Policiais de La Paz são afastados de suas funções
por abuso e violência contra civis
A arbitrariedade e a violência policial parecem não ter limites. E nem nacionalidade.
Quatro policiais bolivianos que faziam a segurança do parque Pura Pura, uma das maiores áreas de lazer em La Paz, foram afastados de suas funções.
O motivo do afastamento seriam as acusações de que os policiais obrigariam jovens -rapazes e moças- a despirem-se e manterem relações sexuais entre si. Os atos eram filmados para serem utilizados como instrumento de chantagem -e extorsão- ou então seriam exibidos na internet. Os policias conseguiam obrigar os jovens sob a ameaça de levá-los presos.
O caso foi tornado público depois que uma das vítimas reconheceu os acusados. Segundo o jornal "La Razón", em um dos vídeos uma vítima recebe a ordem de abaixar as calças, ao que reage com a pergunta "que tipo de pessoas são vocês?". "Não somos pessoas, somos policiais", responde um dos suspeitos.
O Ministro de Governo da Bolívia, Alfredo Rada, disse à imprensa local que pediu ao chefe da polícia, Víctor Hugo Escóbar, a abertura imediata de processo para apurar o caso.
Violência policial: uma constante em todos os lugares
Os casos de abuso de autoridade por parte da polícia são tão comuns que não deveriam mais nos chocar.
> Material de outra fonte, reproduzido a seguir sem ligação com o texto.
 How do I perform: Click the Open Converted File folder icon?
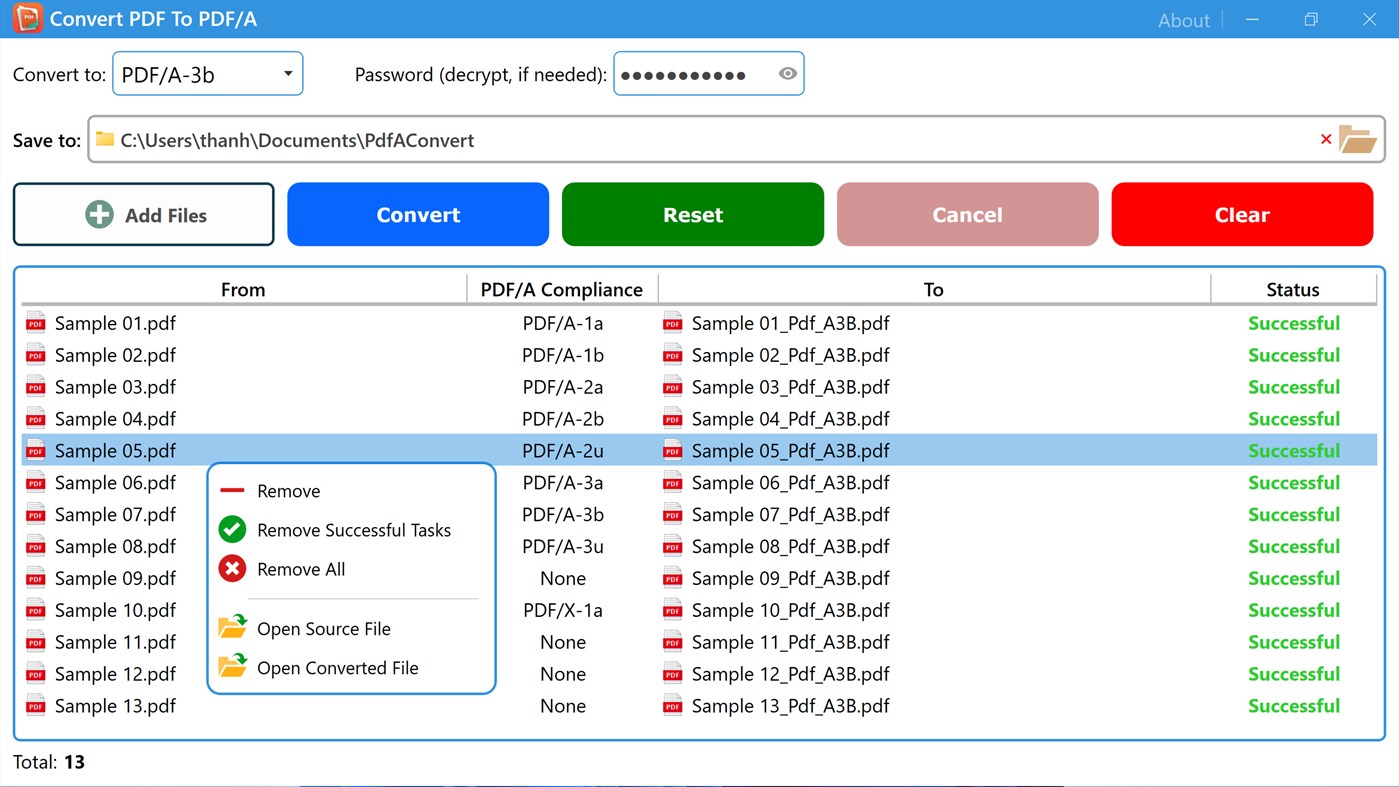click(231, 667)
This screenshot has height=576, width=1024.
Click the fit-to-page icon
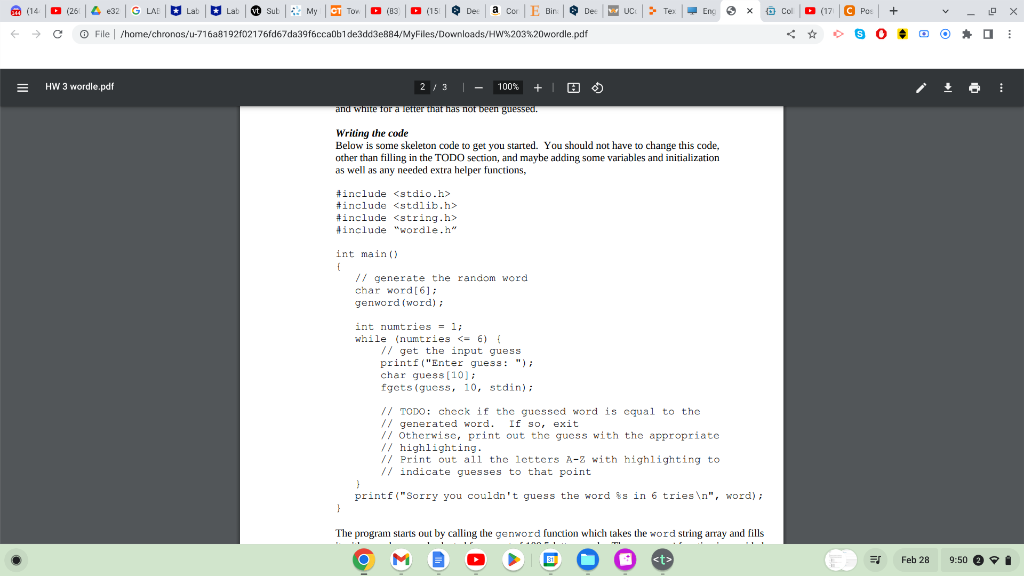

Mas é impossível não se revoltar com algo assim. Principalmente no que se refere à sexualidade, algo extremamente íntimo.
O absurdo chegou a tal ponto que os policiais aproveitaram-se de sua situação privilegiada de poder prender as pessoas para obrigá-las a exporem-se dessa maneira. E tudo para conseguirem um dinheiro a mais.
Sua possível resposta de "Não somos pessoas, somos policiais", concretiza bem a forma como a maioria da população enxerga a polícia e como ela mesma parece entender-se: algo acima da sociedade, com liberdades plenas para fazer o que bem entender.
Defendemos não apenas o afastamento desses policiais, mas sua prisão e devolução do dinheiro extorquido das vítimas, assim como a destruição imediata dos vídeos produzidos. As vítimas devem ser indenizadas pelo Estado, visto serem agentes seus os responsáveis por tamanha violência.
Porém, não podemos nos iludir de que se trata de um caso isolado.
Quantas vezes, em nosso país, nos deparamos com caso horrendos de violência policial, em que os agressores acabaram impunes ou simplesmente foram remanejados de função?
É preciso que se constitua uma polícia formada pelos trabalhadores e por trabalhadores, para garantir sua defesa, e não para ser um instrumento de coerção da burguesia sob a nossa classe.